There's no significant change in the macro outlook. Domestically, concerns about a further overall devaluation have decreased, focusing more on whether adjustments in fundamentals are in place. The focus within the country is on exploring opportunities abroad.

Overseas, the concern is no longer mainly about interest rate cuts; the valuation system is relatively stable, focusing more on fundamentals. As long as the economy maintains its current resilience, there are many opportunities.

Where the Opportunities Are:

1) AI: An important source of medium to long-term alpha. The value of humans is increasingly high, and AI, by enhancing efficiency or even replacing human labor, correspondingly increases in value. This is just the beginning, with a very high ceiling.

2) Lifestyle Changes Towards Health and Self-focus: Changes towards healthier and more self-focused lifestyles will continuously present opportunities in consumption.

3) Post-Inflation Purchasing Power: The increase in purchasing power after inflation creates room for pricing some products/services higher, enhancing the relative competitiveness of high cost-performance products/services.  

4) Entering an Interest Rate Cut Cycle: In the past, due to continuously rising interest rates, it was challenging to assess the risks interest rates could trigger. Companies with good competitive structures and long-term potential, upon resolving short-term interest rate risks, might also find opportunities. 

5) Financial Technology and Other Emerging Investment Opportunities: The sector of financial technology presents new emerging investment opportunities, reflecting the growing integration of technology and finance.  

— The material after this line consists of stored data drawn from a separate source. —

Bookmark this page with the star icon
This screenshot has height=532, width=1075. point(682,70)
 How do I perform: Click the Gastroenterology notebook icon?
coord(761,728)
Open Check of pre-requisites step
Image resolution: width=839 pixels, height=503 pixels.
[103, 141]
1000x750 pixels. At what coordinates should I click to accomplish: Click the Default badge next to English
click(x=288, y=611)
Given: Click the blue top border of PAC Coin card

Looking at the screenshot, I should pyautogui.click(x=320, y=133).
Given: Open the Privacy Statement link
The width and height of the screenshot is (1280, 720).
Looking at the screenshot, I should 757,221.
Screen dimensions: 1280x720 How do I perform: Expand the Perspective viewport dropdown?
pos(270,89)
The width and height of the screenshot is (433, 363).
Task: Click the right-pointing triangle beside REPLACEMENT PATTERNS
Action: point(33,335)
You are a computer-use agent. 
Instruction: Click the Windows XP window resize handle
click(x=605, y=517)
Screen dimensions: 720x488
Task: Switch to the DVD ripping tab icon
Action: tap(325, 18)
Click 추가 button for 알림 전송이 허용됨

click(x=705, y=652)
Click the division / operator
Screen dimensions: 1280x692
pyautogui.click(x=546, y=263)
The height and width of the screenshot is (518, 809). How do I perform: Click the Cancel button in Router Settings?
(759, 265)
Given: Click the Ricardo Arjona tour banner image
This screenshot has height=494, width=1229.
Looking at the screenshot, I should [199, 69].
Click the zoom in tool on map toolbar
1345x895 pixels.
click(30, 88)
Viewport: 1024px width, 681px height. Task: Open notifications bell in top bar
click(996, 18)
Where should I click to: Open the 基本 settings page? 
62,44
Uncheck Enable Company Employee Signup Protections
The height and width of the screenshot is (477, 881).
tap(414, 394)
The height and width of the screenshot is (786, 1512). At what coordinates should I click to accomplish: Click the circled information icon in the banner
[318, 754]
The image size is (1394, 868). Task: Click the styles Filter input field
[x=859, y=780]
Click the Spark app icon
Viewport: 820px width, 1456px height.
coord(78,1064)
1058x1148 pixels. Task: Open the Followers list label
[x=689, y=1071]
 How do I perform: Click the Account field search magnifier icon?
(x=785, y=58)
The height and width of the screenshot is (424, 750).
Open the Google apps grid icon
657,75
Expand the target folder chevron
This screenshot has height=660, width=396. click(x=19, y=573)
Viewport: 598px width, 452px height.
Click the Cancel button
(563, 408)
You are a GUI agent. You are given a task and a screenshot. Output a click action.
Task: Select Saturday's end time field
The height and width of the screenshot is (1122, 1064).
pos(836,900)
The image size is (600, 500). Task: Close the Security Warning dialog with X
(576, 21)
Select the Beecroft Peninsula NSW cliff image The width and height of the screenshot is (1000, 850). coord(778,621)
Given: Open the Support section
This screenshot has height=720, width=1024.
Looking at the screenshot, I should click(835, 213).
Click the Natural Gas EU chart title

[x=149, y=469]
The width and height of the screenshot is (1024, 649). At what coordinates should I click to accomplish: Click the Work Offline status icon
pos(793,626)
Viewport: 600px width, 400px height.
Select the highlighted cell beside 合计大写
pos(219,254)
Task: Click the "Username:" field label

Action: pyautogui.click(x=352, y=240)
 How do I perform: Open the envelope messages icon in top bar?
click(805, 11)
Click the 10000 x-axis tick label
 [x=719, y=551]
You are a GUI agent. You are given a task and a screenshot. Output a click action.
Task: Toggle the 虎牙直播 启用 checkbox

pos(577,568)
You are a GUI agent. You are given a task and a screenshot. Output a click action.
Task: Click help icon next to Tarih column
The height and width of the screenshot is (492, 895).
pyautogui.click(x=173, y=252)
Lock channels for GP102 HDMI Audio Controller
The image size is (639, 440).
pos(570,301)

6) Exploring Opportunities in Other Emerging Markets: Beyond established markets, exploring opportunities in other emerging markets can offer diversification and exposure to high-growth potentials in different geographical regions.

In summary, the strategy emphasizes staying adaptable, focusing on sectors and regions where fundamental and macroeconomic conditions indicate solid growth potential or resilience. Emphasis is placed on AI, lifestyle and consumer changes, financial technology, and exploring new markets, reflecting a forward-looking approach to capturing growth and innovation.